Simulation of elastic wave propagation across fractures using a nodal discontinuous Galerkin method—theory, implementation and validation

Abstract

SUMMARY An existing nodal discontinuous Galerkin (NDG) method for the simulation of seismic waves in heterogeneous media is extended to media containing fractures with various rheological behaviour. Fractures are treated as 2-D surfaces where Schoenberg’s linear slip or displacement discontinuity condition is applied as an additional boundary condition to the elastic wave equation which is in turn implemented as an additional numerical flux within the NDG formulation. Explicit expressions for the new numerical flux are derived by considering the Riemann problem for the elastic wave equation at fractures with varying rheologies. In all cases, we obtain further first order differential equations that fully describe the temporal evolution of the particle velocity jump at the fracture. Our flux formulation allows to separate the effect of a fracture from flux contributions due to simple welded interfaces enabling us to easily declare element faces as parts of a fracture. We make use of this fact by first generating the numerical mesh and then building up fractures by selecting appropriate element faces instead of adjusting the mesh to pre-defined fracture surfaces.
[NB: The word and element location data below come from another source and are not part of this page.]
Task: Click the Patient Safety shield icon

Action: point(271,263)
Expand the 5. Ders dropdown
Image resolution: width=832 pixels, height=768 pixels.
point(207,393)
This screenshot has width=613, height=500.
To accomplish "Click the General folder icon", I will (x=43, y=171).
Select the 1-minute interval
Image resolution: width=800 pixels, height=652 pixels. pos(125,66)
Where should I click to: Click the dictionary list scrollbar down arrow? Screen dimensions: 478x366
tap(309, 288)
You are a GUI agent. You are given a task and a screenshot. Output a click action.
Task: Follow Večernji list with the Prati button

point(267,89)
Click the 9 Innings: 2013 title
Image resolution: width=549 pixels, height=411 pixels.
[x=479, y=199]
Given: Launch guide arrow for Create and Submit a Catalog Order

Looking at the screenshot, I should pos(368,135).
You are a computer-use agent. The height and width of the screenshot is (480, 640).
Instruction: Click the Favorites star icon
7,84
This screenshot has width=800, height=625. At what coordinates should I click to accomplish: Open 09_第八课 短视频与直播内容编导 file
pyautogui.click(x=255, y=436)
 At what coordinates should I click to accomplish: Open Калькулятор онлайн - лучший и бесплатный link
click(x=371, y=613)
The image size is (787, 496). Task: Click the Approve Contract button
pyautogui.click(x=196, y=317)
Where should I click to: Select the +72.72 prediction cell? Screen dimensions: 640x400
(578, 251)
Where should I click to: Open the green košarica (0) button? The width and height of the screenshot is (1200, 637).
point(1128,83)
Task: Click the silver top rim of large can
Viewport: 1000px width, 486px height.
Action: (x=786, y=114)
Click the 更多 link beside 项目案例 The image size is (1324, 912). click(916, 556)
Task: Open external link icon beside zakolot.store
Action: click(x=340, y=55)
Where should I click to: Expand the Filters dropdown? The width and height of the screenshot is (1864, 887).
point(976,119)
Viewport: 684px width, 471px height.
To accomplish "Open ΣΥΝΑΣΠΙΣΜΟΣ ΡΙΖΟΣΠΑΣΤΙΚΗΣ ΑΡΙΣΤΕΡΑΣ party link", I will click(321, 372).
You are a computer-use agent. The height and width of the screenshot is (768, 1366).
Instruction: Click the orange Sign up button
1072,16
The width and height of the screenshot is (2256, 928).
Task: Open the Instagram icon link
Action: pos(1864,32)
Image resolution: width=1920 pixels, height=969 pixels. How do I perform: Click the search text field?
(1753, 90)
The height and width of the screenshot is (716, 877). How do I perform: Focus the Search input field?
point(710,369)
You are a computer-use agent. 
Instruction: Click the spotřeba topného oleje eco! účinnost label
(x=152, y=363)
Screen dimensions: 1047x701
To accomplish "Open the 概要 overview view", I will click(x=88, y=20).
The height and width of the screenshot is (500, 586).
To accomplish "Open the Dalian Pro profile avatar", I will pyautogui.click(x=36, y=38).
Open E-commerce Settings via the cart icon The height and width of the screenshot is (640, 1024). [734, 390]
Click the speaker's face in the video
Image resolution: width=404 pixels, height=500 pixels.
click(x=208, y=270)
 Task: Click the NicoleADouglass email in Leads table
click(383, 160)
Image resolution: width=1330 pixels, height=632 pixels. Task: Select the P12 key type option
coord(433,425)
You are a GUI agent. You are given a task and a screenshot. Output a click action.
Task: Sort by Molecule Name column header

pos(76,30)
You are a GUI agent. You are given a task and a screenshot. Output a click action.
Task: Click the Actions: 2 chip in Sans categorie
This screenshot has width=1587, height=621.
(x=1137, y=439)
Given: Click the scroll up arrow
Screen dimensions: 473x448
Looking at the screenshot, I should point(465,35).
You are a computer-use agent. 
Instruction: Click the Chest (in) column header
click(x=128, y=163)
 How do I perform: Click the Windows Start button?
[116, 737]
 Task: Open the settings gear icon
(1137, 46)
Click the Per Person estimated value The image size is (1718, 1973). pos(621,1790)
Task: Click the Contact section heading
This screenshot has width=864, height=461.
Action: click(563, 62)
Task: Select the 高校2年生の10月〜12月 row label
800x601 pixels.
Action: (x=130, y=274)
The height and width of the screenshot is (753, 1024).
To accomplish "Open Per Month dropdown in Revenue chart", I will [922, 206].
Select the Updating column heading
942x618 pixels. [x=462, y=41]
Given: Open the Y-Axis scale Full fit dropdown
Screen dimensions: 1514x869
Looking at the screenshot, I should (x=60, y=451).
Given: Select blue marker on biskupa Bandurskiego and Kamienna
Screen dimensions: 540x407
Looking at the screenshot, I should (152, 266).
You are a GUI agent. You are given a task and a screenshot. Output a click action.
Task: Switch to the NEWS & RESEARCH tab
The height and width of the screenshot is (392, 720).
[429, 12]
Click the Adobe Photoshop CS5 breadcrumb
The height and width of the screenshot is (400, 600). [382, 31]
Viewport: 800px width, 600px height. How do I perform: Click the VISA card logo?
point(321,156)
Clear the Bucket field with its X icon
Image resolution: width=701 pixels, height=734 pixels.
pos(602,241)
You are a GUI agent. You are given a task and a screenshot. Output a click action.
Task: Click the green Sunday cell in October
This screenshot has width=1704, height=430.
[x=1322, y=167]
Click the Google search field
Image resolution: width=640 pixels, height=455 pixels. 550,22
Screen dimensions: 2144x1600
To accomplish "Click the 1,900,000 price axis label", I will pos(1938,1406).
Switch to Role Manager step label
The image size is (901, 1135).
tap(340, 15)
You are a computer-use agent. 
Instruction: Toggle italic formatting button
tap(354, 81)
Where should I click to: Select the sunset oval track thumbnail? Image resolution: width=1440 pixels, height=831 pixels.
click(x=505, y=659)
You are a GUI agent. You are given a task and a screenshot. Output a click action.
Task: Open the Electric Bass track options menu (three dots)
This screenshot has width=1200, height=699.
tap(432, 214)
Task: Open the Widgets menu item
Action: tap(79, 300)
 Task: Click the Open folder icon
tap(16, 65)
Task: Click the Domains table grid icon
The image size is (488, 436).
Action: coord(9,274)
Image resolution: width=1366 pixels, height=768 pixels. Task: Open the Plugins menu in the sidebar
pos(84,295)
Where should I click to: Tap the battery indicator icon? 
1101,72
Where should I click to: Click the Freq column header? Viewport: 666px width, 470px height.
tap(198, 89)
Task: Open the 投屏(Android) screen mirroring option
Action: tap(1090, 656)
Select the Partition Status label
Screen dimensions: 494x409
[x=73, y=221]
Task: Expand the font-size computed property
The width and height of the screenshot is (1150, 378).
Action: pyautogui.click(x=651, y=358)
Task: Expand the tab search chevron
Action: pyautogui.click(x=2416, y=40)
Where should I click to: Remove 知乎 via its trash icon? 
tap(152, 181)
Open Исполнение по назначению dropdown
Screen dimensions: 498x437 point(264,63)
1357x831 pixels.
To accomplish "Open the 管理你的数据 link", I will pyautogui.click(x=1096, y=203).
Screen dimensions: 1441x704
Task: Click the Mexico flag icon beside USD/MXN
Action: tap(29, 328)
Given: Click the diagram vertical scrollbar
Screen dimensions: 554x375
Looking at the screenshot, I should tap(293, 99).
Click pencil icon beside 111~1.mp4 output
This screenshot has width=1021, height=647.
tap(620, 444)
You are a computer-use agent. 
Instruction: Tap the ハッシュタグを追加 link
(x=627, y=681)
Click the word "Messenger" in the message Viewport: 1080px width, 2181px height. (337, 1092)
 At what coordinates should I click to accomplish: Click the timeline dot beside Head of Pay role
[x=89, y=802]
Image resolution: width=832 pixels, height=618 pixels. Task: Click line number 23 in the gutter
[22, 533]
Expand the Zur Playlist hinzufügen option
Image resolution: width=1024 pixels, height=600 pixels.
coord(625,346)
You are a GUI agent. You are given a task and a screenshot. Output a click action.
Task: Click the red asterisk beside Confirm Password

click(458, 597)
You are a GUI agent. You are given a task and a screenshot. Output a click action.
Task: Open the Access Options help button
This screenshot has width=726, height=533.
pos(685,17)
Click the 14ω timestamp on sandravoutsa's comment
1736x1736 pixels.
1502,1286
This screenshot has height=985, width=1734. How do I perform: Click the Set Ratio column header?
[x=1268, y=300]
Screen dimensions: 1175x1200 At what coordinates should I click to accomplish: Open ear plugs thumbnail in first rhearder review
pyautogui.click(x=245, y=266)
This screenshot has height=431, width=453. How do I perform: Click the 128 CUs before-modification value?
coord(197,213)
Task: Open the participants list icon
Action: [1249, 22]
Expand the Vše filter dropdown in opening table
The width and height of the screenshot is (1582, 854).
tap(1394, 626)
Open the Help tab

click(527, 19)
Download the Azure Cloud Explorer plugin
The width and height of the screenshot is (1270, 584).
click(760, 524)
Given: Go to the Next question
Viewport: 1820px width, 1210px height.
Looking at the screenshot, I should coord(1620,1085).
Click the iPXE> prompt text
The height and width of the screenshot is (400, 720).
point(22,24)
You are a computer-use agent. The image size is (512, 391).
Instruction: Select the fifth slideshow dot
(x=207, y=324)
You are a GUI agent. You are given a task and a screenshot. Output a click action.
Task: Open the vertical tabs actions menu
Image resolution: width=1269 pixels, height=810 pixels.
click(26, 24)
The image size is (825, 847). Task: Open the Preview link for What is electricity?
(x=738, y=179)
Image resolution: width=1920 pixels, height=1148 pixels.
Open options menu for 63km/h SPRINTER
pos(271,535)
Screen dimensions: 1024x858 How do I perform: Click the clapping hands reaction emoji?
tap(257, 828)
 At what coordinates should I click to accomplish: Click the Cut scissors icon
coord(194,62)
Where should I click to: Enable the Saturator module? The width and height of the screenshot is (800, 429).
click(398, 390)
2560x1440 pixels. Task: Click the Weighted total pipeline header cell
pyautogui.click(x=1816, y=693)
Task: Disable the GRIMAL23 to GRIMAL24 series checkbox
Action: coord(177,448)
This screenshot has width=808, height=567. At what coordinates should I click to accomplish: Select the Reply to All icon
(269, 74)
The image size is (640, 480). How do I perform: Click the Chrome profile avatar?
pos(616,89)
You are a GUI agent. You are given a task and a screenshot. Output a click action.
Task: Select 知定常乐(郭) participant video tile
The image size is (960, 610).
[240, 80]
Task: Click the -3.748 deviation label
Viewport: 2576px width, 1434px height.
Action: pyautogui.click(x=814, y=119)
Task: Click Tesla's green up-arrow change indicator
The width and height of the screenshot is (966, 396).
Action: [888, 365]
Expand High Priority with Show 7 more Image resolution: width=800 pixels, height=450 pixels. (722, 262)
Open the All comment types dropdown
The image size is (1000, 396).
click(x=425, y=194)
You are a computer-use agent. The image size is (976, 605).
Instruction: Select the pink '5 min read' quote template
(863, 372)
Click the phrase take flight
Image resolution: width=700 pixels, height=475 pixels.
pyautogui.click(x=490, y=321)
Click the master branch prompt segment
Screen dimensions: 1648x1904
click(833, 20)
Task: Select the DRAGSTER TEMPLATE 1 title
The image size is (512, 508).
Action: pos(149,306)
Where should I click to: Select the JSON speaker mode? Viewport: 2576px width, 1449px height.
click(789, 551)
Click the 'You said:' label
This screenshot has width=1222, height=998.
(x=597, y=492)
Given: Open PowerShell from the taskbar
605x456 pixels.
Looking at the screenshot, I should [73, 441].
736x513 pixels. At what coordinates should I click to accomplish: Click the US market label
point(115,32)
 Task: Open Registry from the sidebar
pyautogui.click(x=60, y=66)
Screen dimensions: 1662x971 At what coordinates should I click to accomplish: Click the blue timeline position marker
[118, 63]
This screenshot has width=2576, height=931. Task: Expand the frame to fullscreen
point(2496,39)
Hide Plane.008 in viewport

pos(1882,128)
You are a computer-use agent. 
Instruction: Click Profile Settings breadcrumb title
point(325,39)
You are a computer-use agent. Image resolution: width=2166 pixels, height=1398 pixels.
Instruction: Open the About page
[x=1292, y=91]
The implementation of the new numerical fluxes into NDG is verified in 1-D by comparison to an analytical solution and in 2-D by comparing the results of a simulation valid in 1-D and 2-D. Further numerical examples address the effect of fracture systems on seismic wave propagation in 1-D and 2-D featuring effective anisotropy and coda generation. Finally, a study of the reflective and transmissive behaviour of fractures indicates that reflection and transmission coefficients are controlled by the ratio of signal frequency and relaxation frequency of the fracture.